* _EXERCISE TASK_
Copy out every line of the entries below word for word, leaving out the pictures.

----------

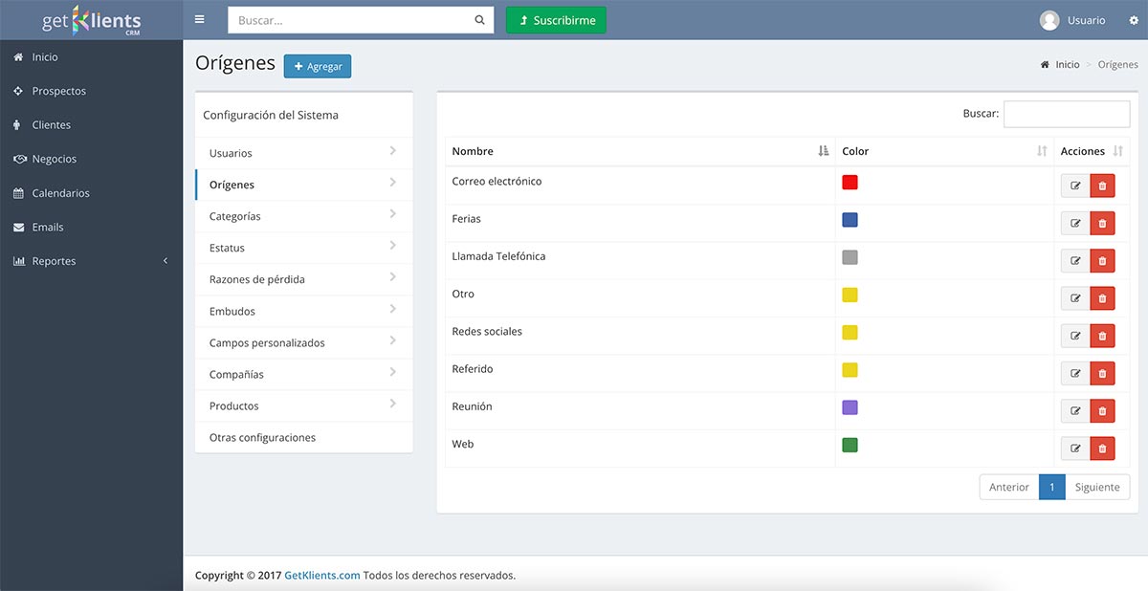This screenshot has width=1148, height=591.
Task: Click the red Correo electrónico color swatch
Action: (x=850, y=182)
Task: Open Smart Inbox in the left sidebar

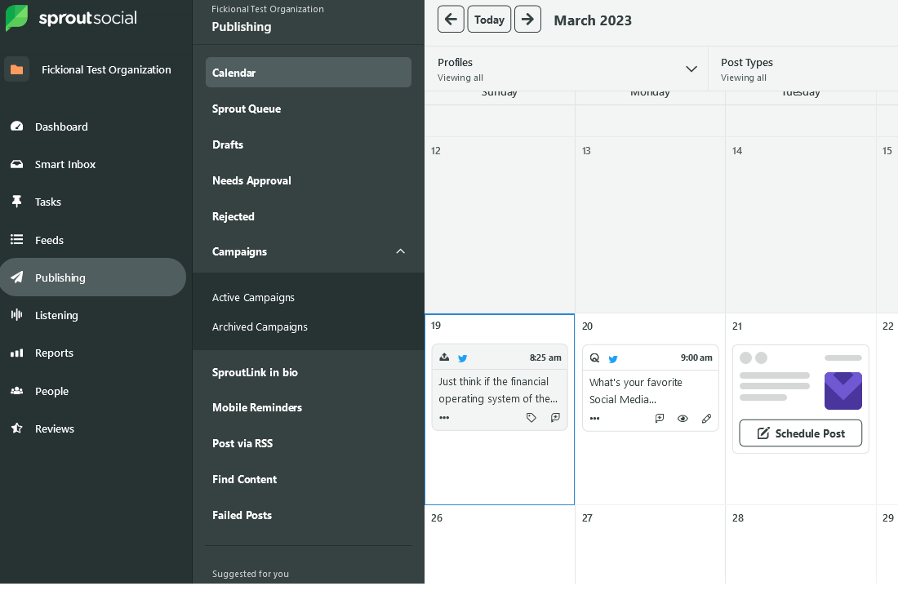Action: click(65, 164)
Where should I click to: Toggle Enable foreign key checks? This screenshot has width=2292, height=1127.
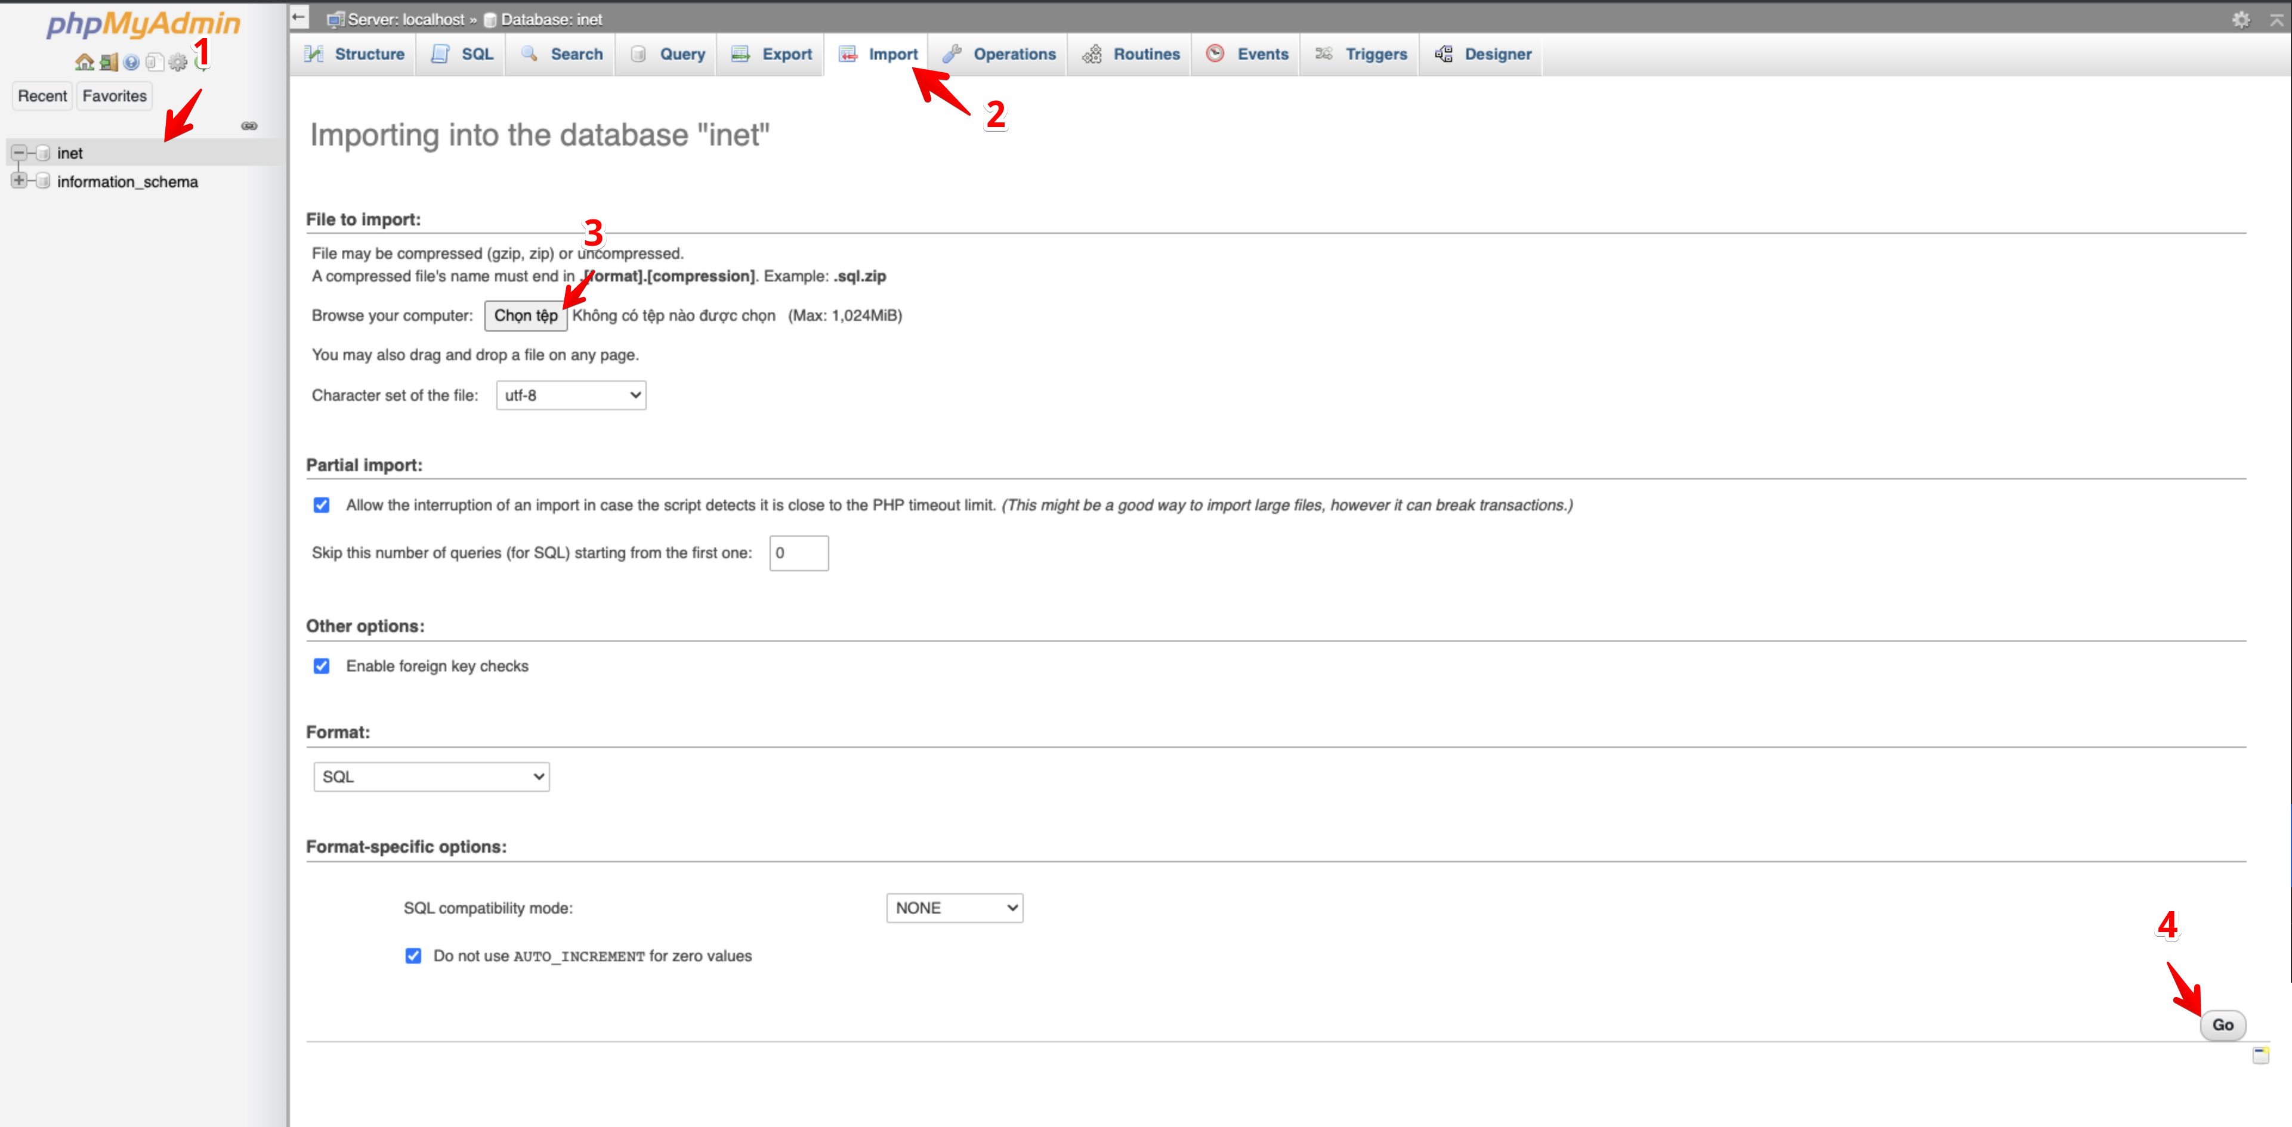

----------

* _CORRECT RESULT_
This screenshot has width=1148, height=591.
Task: Click the red Correo electrónico color swatch
Action: (x=850, y=182)
Task: Open Smart Inbox in the left sidebar

Action: click(65, 164)
Where should I click to: Toggle Enable foreign key checks? This screenshot has width=2292, height=1127.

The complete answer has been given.